改訂新版 世界大百科事典 「可楽洞遺跡」の意味・わかりやすい解説
可楽洞遺跡 (からくどういせき)
Karakdong
大韓民国ソウル特別市江南区可楽洞にあって,西海岸中部地方における無文土器(青銅器)時代の代表的集落遺跡。可楽洞一帯の低い丘陵地の一つで,標高約40mの山の脊梁部に立地する。1963年の発掘調査によって,東西10m・南北7mの大型で,平面長方形の竪穴式住居跡が検出された。

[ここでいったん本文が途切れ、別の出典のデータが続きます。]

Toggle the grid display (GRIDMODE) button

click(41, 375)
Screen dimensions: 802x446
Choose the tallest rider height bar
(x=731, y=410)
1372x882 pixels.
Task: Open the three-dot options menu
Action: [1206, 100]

出土遺物には,石鎌,石鏃,石錐などの磨製石器と無文土器がある。この遺跡を著名にしたのは,壺と甕など無文土器の組合せがわかったことである。胎土に砂粒を混じえ,黄色ないし赤褐色を呈する無文土器のうち,とくに甕の口縁部に特色がみられる。すなわち,口縁の外側に幅3~4.8cmの粘土帯を二重に貼り付け,その粘土帯の下端付近に斜めに刻み目を入れていて,大同江流域のコマ形土器との関連がうかがえる。なお,可楽洞一帯は,三国時代百済の初期の都城跡に隣接しているため,その時期の土壙墓や横穴式石室を内部主体とする古墳群の所在地としても知られる。